You will need to generate a query like:
select #profile,
max(case when type='email' then value end) as email,
max(case when type='name' then value end) as name,
max(case when type='website' then value end) as website
from mytable
group by #profile
However, that will only show one value for each type per #profile. Your DBMS may have a function you can use instead of MAX to concatenate all the values as a comma-separated string, or you may be able to write one.
This kind of data model is generally best avoided for the reasons you have already mentioned!
You create a view for each contact type
When you want all the information you pull from the entire table, when you want a subset of a specific contact type, you pull from the view.
I'd create a stored procedure that takes the intent {all, phone, email, address} as one of the parameters and then derive the data. All my app code would call this stored procedure to get the data. Also, when a new type is added (which should be very infrequently, you create another view and modify only this sproc).
I've implemented a similar design for multiple small/med size systems and have had no issues.
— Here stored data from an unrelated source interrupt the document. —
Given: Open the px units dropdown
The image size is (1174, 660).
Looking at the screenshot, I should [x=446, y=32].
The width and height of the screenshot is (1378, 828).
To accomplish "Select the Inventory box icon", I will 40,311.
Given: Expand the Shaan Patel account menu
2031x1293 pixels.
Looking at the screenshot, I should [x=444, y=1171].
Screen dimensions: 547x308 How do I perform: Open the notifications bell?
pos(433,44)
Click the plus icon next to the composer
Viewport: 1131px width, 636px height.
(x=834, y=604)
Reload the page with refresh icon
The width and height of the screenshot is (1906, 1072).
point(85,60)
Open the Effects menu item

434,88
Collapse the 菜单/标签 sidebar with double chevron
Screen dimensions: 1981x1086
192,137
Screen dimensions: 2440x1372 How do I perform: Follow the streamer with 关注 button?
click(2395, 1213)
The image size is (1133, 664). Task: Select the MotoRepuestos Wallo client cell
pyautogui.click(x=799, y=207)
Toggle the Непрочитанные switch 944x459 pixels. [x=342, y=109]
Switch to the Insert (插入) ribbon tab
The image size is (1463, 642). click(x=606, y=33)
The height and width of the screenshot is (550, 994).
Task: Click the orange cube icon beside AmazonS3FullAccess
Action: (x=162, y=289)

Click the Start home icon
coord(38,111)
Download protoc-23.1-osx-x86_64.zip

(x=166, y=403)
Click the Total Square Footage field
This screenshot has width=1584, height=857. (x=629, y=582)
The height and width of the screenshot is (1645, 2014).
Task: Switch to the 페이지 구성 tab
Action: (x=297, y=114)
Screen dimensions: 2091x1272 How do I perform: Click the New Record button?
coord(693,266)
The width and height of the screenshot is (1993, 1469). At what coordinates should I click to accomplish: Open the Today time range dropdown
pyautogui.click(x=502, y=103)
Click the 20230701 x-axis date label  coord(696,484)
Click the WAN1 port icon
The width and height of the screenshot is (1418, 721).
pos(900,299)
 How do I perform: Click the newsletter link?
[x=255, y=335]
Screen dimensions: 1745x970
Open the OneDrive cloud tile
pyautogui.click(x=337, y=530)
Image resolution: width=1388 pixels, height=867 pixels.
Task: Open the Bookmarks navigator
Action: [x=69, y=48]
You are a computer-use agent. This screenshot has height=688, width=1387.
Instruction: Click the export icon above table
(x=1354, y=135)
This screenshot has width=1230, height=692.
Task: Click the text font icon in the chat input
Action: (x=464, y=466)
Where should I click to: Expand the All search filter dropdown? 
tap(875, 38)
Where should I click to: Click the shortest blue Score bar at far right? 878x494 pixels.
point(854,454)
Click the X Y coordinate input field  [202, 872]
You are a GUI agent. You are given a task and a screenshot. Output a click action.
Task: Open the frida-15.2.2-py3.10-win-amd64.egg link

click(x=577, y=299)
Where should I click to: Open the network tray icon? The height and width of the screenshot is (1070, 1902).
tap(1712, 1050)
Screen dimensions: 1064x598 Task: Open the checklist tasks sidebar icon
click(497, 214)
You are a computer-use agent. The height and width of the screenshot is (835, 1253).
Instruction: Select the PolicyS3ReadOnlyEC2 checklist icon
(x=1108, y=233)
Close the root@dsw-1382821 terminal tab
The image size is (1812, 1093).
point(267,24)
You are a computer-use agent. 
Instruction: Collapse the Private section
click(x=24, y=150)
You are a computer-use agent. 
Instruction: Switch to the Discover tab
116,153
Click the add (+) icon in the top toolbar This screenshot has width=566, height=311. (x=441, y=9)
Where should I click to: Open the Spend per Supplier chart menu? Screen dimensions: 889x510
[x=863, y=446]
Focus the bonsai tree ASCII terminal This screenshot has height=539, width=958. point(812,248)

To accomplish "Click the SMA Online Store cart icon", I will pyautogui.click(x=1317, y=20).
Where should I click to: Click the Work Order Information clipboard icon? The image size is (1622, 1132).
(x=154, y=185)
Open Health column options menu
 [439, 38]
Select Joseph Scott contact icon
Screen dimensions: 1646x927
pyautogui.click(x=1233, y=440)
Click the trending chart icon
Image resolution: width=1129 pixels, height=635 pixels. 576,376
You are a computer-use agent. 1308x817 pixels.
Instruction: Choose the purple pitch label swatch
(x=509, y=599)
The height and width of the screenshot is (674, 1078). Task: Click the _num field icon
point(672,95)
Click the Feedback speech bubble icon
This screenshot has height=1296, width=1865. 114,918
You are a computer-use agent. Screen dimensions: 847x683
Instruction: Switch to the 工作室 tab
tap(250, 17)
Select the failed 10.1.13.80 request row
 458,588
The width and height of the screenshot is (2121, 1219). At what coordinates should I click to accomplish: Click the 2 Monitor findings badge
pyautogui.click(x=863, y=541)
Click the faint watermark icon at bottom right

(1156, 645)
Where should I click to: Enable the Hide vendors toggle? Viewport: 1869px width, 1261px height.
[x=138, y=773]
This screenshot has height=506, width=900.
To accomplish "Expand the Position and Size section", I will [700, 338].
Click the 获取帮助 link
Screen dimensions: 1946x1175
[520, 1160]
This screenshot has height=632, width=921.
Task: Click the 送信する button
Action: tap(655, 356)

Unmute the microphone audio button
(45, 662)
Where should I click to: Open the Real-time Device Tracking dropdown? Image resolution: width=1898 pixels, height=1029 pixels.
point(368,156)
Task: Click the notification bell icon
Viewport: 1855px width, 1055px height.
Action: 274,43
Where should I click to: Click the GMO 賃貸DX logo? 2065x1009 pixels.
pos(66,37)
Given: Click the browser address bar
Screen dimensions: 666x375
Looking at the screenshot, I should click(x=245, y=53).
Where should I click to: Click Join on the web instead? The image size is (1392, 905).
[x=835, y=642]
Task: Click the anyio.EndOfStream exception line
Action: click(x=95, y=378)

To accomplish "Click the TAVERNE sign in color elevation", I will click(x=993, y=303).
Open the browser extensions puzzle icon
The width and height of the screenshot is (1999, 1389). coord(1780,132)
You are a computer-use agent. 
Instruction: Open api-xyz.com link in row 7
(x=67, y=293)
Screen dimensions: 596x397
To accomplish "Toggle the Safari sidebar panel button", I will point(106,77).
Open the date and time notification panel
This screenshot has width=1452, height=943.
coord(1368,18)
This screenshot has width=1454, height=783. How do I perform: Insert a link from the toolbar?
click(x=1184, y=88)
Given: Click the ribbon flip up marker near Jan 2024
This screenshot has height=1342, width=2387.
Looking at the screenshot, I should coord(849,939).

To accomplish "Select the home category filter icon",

Am I missing something? This seems trivial?
EDIT:
I see what I was missing... You are trying to be normalized and denormalized at the same time. I'm not sure what the rest of your business rules are for pulling records. You could have profiles with multiple or null values for phone/email/addresses etc. I would keep your data format the same and again use a sproc to create the specific view you want. As your business needs change, you leave your data alone and just create another sproc to access it.
There is no one right answer for this question, as one would need to know, for your specific organization or application, how many of those contact methods the business wants to collect, how current they want the information to be, and how much flexibility they are willing to invest in.
Of course, many of here could make some good guesses as to what the average business would want to do, but the real answer is to find out what your project, what your users, are interested in.
BTW, all architecture questions about "best"-ness require this sort of cost, benefit, and risk analysis.
Now that the approach of document-oriented databases is getting more and more popular, one could use one of them to store all this information in one entry - and therefor deleting all those extra joins and queries.